Friday, July 17, 2015

MC part 2

It's still Friday and here is Part 2, as promised.

The viola professor. I don't know how to describe her. She's a super cool person, has very much her own style, and a way of speaking that makes everyone like her. Demanding at the same time though, it's a strange combo. By the end of my first lesson I was already so much better. I've been working on the same dratted piece on and off for about a year and a half. I didn't practice it much except for a few isolated measures because I didn't like the piece. I listened to other people play it, but couldn't get myself to enjoy it at all. Until music camp. My ears were opened up not only to how painfully lifeless and boring I was playing it, but how I could fix it, make it interesting to play and listen to.

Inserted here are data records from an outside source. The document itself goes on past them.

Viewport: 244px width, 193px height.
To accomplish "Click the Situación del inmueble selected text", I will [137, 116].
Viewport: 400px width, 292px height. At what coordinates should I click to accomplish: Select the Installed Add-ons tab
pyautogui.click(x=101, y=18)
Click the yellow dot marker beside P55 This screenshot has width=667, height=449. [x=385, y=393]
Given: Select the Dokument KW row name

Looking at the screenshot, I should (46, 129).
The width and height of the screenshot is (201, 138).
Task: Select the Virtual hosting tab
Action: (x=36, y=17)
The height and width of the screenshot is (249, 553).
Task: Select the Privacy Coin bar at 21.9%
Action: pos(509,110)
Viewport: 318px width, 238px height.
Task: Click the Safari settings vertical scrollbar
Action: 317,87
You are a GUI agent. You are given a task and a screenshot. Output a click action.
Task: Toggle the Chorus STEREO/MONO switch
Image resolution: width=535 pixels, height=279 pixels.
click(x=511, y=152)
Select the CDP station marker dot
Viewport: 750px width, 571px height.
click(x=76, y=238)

Now I really like it. It's still probably not my favorite, but there is real music in there if only I pay attention. That probably made up half of the lessons I learned. Listen. Listen to yourself, both to what sounds bad and what sounds good. Enjoy what is pretty. We musicians too often get stuck on the bad, ignoring all the good and beautiful, never truly enjoying what we play.
Something mentioned during devos or a career lecture, can't remember which, made me feel pretty good about myself and music in general. About how music lessons are helpful in so many different ways beyond learning the instrument itself. The process of learning it teaches skills such as focusing on super small details. Working effectively to get the smallest trills perfect. A surgeon better pay darn close attention to little details, because if she doesn't, things aren't gonna go well. There was an amazing opera singer who went on to become a very successful lawyer using the skills she'd developed. Confidence from performances, and the ability to tell convincing stories which no doubt came from the many dramatic roles she played in operas.

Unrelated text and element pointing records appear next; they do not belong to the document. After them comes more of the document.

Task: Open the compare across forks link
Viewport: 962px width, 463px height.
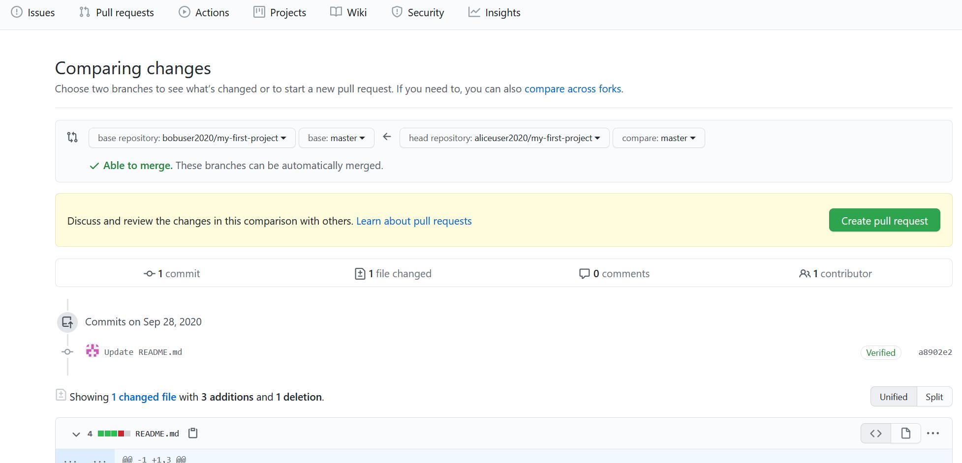Action: pyautogui.click(x=572, y=89)
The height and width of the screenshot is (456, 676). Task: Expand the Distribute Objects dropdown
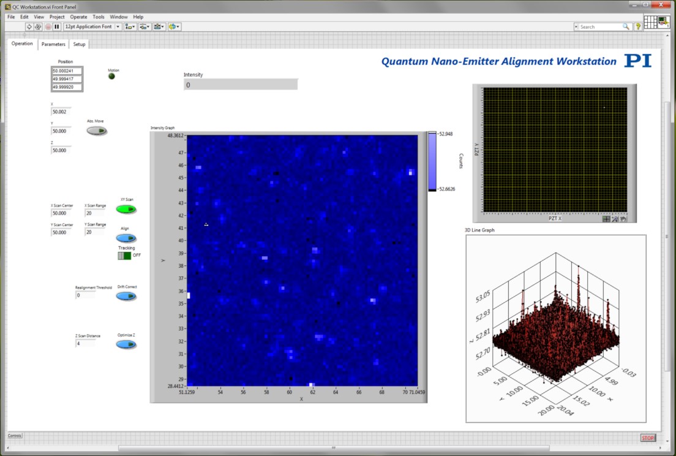[145, 27]
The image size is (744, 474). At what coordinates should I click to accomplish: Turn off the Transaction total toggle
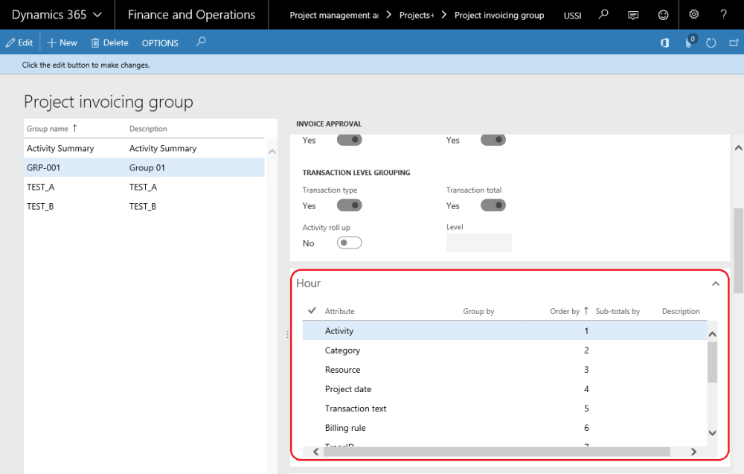493,205
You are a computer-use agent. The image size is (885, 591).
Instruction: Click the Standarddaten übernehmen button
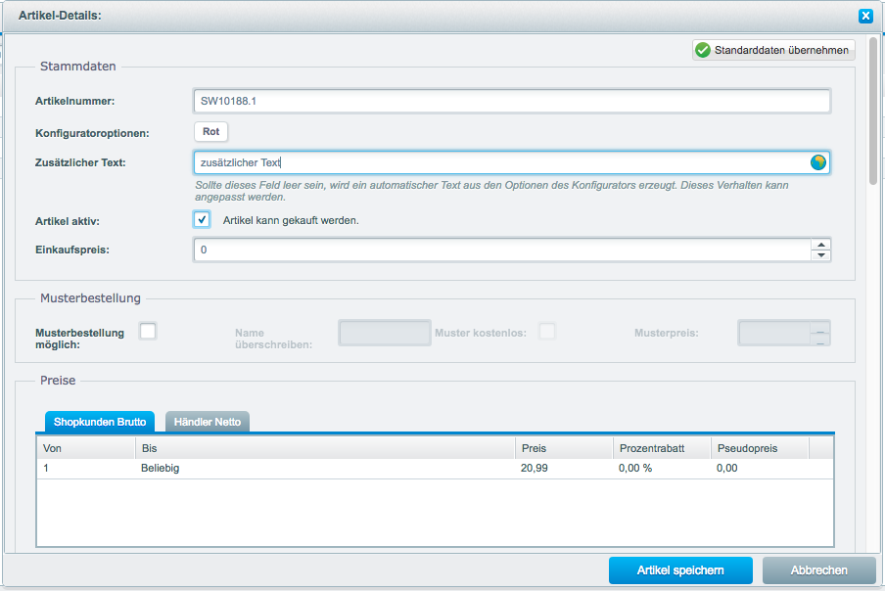pyautogui.click(x=773, y=50)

I didn't get a lesson on the third day because my teacher has a couple week old baby and understandably can't be everywhere and do everything anymore. That was disappointing, but also means I have an extra lesson to look forward to over the summer. Instead of our lessons, I got to play the coolest viola duets ever with a councilor who is also a violist. We were given them with the instruction to have fun and enjoy great viola music together. Which we did. Who knew there was sight readable interesting music for violas out there?

My last lesson was super fun. Mainly because she said she wanted me to be in her viola studio class during the year. It's like a group masterclass lesson for viola majors. She thought it would be beneficial for me but also for her students. So I said yeah, I'd love to! And then she asked if I would babysit for her during a class she teaches. Of course I said yes! I got to start right away though because Baby was asleep and Mrs. G was teaching another lesson after mine. So I carried Baby around the halls for a little over 30 minutes probably. It seemed like a long time though because my arms got so tired. Mothers must develop huge muscles from having children. First iron feet and back before the baby's born, then carrying around weights balanced on their forearms non stop, weights which are always getting heavier.

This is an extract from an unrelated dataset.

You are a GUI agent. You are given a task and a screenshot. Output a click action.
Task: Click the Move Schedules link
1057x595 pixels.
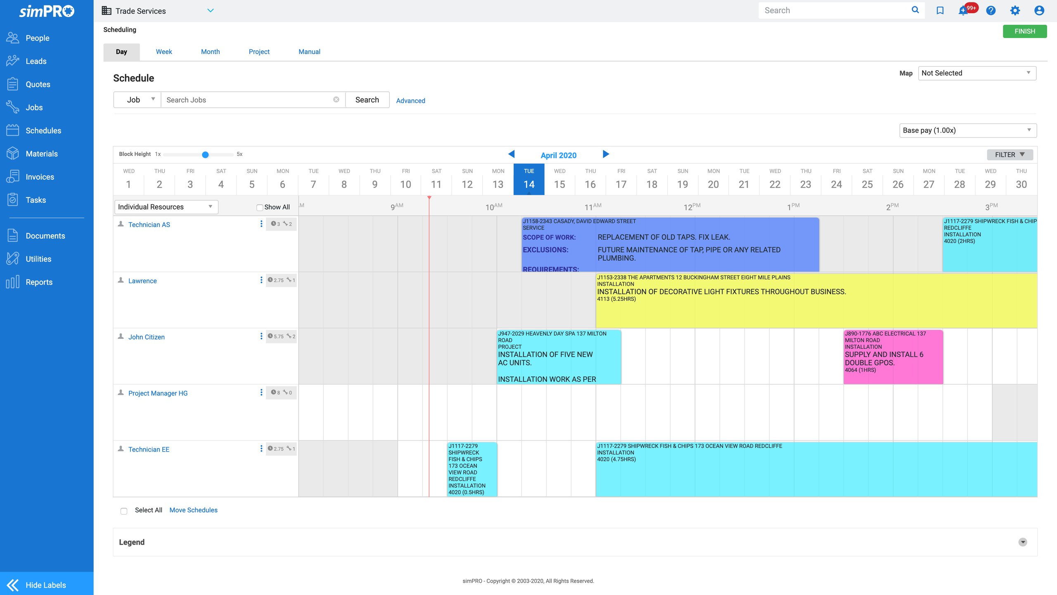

Okay, sorry for the tangent. The last thing, non chronologically, that we worked on was vibrato. I know that I have a rather terrible vibrato. My hand is too tense and in order to have smooth and controllable vibrato, it must be relaxed. It might be the one technique that frustrates me more than any other. I've had numerous teachers give tips on learning it, one who I've mentioned before. He's kind of famous. He said to hold the wrist against the shoulder in third position so that it would stay still and only move above where it is stuck to the instrument. Work on it every day and it will be immensely better in two months. Two years and I'll have it down, worst case scenario.
I have a lesson with the camp teacher and she says that vibrato isn't or shouldn't be wrist motion, it's the whole arm. Which is so different! I can't just switch by thinking about it. My entire vibrato career has been from the wrist. I hadn't gotten far with the other instruction either, but arm vibrato is starting from scratch. So I'm not sure who to listen to. The older and perhaps wiser? Or the other who is also talented and uses arm vib? I suppose if I were to study with her further, I would go with her technique.

Enough musical terms. I think I've probably bored you to tears. I will finish with a description of free time, which there wasn't much of. One thing we did was square dance. Yep, musicians are cool like that. And we had real live fiddle music to dance to. When I say we, I don't really include myself because I was simply watching with some others. The dance only required eight. We also played Ultimate Frisbee, walked through downtown at 10:00 for ice cream that no one ended up buying, and watched big hero 6 while eating popcorn.

On Saturday we had a recital for anyone who had signed up and wanted to play. I soloed the exposition I had fixed up and my quartet played our piece. Both went well, as did the rest of the recital. Then came packing, number exchanges, a last lunch, and farewells. I could have gone for another week. It was an experience I shan't soon forget.